PROBLEM STATEMENT -
Quote the records from the line with "Where should I click to: Expand" to the line with "Action: (114, 494)" exactly as they appear.

EXERCISE MATERIALS -
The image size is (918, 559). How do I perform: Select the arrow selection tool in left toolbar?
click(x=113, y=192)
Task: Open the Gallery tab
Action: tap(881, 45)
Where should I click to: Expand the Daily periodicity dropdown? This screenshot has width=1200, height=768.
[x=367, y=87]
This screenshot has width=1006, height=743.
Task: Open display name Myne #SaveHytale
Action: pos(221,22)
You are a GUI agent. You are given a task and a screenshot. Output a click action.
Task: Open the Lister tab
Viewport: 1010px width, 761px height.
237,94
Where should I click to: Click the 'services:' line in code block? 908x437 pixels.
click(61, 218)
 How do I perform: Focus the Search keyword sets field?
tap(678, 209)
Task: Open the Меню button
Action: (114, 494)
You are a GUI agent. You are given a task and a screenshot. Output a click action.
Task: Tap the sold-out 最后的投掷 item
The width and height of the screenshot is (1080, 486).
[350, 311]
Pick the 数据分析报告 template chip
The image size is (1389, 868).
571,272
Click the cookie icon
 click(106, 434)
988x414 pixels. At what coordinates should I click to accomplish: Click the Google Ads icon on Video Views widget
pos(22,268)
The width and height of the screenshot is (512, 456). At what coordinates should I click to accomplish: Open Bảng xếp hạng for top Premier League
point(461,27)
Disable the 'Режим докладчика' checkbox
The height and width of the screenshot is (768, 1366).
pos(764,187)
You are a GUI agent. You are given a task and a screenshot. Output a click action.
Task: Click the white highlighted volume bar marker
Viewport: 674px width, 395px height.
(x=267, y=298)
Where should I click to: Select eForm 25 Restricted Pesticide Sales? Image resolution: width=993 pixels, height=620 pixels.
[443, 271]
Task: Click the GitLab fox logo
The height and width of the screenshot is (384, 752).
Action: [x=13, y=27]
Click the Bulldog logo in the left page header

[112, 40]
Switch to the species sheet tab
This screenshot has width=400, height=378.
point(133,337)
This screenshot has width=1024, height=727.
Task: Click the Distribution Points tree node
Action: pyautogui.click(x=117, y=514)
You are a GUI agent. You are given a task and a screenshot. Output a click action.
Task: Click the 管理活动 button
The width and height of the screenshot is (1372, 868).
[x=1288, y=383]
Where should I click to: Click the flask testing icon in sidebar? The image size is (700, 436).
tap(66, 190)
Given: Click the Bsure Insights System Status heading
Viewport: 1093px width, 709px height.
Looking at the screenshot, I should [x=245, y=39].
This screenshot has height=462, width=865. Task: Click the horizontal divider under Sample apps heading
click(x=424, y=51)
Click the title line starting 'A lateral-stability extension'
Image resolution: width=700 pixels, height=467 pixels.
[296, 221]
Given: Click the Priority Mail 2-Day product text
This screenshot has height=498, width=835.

EXERCISE RESPONSE -
Where should I click to: Expand the Daily periodicity dropdown? This screenshot has width=1200, height=768.
[x=367, y=87]
This screenshot has width=1006, height=743.
Task: Open display name Myne #SaveHytale
Action: pos(221,22)
You are a GUI agent. You are given a task and a screenshot. Output a click action.
Task: Open the Lister tab
Viewport: 1010px width, 761px height.
237,94
Where should I click to: Click the 'services:' line in code block? 908x437 pixels.
click(61, 218)
 How do I perform: Focus the Search keyword sets field?
tap(678, 209)
Task: Open the Меню button
Action: (114, 494)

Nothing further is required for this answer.